En basit örneği 'limon' kelimesini görür görmez ağzın sulanmaya başlamasıdır. Sen kendine "çikolata yemek istemiyorum" şeklinde telkin versen de, o 'çikolata' ve 'yemek' kelimelerinden çıkarım yapıp, dopamin dengesini buna göre ayarlayarak daha fazla çikolata istemene neden olabilir.
Buna 'hipnotik dil kalıpları' deniyor, çok geniş ve araştırılması güzel bir konu.
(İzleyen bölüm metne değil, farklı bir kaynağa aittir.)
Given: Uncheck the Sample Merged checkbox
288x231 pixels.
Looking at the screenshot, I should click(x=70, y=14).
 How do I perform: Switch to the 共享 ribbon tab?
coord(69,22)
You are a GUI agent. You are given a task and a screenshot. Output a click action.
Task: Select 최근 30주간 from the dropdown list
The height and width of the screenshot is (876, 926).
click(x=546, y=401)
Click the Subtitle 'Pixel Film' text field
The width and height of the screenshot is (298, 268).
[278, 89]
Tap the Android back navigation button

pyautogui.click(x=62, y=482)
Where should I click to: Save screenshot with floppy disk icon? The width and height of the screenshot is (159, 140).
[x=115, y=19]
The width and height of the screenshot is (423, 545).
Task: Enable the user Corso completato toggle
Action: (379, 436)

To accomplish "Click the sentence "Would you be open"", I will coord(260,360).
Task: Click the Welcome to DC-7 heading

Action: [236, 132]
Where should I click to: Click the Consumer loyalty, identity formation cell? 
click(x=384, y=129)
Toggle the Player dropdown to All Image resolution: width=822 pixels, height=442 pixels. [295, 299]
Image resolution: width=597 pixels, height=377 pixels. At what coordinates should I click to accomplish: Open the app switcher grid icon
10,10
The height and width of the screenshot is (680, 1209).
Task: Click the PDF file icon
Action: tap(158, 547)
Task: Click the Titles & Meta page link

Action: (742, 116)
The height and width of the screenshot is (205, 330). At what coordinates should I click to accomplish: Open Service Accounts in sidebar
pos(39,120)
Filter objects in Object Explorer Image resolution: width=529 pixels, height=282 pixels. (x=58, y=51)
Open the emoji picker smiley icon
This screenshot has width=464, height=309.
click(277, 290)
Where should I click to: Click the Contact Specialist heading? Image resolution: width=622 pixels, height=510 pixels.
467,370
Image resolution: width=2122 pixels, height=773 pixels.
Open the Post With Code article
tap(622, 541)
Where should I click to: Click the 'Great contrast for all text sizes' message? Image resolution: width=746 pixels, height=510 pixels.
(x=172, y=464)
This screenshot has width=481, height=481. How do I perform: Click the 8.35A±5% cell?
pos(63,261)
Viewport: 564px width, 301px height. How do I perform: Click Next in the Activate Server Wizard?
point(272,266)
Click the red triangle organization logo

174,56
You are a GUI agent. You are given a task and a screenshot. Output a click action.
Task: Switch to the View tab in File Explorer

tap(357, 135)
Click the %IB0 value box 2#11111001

Misalen "Hayır veren de, evet veren de terörist değildir" şeklinde bir açıklama yaptı İnali Binali. Düşünsene, zaten böyle olduğunu biz bilmiyor muyuz? Neden bu adam bu açıklamayı yaptı? Nöronlarına bilgiyi verdi ve aralarındaki bağlantıyı kurmayı sana bıraktı.
Bir diğer nokta da insan zihninin sanki iki kısma ayrılmış gibi çalışmasıdır...
Bu kısımlar 'düşünücü' ve 'kanıtlayıcı'dır. Nasıl ki yeni bir ayakkabı aldığında, çevrende aynı ayakkabıya sahip birçok insan olduğunu 'farketmeye' başlarsın; zihin, bir şeylerde keramet aramaya odaklandığında, sana tam olarak istediğini verecek şekilde seni programlama gücüne sahiptir.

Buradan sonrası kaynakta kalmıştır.